The other day Laurie David, writing at the Huffington Post, suggested that the oil industry rather than the us government should bail out the auto industry:
“The best idea I’ve heard in the last few days comes from an unlikely source, the actor Ashton Kutcher on the Bill Maher show, who repeated the suggestion that the auto industry go meet with the oil industry – their partner in crime – and ask them for a bailout. At least we know ExxonMobil can afford it.”
Laurie and Kutcher are partially correct. The oil industry is a partner but, alas, it is not the only partner and not even the main partner.
The big 3 were at their normal and largest trough, congress. The difference now is that the play is visible to the rest of us. Normally the industry’s subsidies are indirect, yet massive, and by some strange perversion of perspective we do not typically lay the consequences at the feet of the auto industry which is much broader than the big 3, the oil industry or their federal, state and local government accomplices.
A subsidy example: like it or not, the thousands of miles of concrete spread across previously fecund land that the vehicles require to be useful are massive subsidies to the auto industry.

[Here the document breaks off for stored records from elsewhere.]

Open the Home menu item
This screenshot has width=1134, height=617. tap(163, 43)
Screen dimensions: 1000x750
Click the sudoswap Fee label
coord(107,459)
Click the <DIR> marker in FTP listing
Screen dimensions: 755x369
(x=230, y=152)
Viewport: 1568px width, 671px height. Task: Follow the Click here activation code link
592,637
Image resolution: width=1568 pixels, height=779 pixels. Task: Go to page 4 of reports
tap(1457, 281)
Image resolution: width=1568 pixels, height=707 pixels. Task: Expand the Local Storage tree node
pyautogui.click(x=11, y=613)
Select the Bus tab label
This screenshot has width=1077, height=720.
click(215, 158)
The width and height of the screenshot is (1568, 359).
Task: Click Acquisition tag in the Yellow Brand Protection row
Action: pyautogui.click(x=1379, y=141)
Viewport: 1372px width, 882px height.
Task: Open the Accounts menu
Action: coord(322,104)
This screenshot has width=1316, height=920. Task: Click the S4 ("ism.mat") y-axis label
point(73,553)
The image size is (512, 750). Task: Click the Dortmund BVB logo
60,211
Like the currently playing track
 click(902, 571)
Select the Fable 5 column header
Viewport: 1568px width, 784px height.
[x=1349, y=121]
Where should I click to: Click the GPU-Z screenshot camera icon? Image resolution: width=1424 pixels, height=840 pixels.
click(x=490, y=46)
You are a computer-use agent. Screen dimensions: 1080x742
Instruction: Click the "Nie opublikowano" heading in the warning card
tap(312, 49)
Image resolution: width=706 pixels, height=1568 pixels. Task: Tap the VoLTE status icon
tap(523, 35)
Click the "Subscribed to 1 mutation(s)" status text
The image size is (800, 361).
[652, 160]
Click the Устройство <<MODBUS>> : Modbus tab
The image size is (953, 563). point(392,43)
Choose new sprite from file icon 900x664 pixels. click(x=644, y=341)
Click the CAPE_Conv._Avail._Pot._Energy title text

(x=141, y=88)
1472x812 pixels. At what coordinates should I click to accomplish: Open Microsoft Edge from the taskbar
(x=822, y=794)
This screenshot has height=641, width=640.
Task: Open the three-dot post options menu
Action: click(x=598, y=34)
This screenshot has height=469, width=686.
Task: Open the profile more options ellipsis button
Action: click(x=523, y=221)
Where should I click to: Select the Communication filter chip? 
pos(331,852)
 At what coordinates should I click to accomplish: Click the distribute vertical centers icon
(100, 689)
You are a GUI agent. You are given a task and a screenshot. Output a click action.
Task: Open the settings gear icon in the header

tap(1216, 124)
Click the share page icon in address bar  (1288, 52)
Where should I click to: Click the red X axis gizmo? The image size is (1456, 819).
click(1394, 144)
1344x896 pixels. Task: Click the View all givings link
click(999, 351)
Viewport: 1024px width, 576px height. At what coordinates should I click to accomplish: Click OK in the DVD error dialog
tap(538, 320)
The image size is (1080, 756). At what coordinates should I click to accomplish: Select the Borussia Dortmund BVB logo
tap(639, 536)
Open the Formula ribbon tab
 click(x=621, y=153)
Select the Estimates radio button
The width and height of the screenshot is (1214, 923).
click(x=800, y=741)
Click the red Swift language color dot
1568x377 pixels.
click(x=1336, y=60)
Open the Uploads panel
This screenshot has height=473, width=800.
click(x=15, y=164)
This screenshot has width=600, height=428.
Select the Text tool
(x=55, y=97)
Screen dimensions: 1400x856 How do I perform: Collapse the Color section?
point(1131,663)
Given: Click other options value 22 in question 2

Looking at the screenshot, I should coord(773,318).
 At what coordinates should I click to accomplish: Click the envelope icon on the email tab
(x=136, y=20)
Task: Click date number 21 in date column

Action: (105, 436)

A consequence example: over 40,000 people/year die in the US as a result of traffic accidents. Unfortunately, these deaths are diffuse; one or two or three at a time and widely dispersed geographically. We ignore them. Yet, after a concentrated 3,000 die in the World Trade Center the country goes to war.
This is not the only subsidy nor are the fatalities the only consequence.
The appropriate approach begins with not a bailout but eliminating all subsidies at all levels of government…starting with, but not ending with, auto industry subsidies.
In time we will, then, start seeing the best results socially and economically. Amongst other things the former fat cats will no longer get to feed at the public teat; income disparities will start diminishing; legislative types will spend most of their time at home; lobbyists will go in search of real work; government can get back to basics, e.g., providing an accessible judicial system.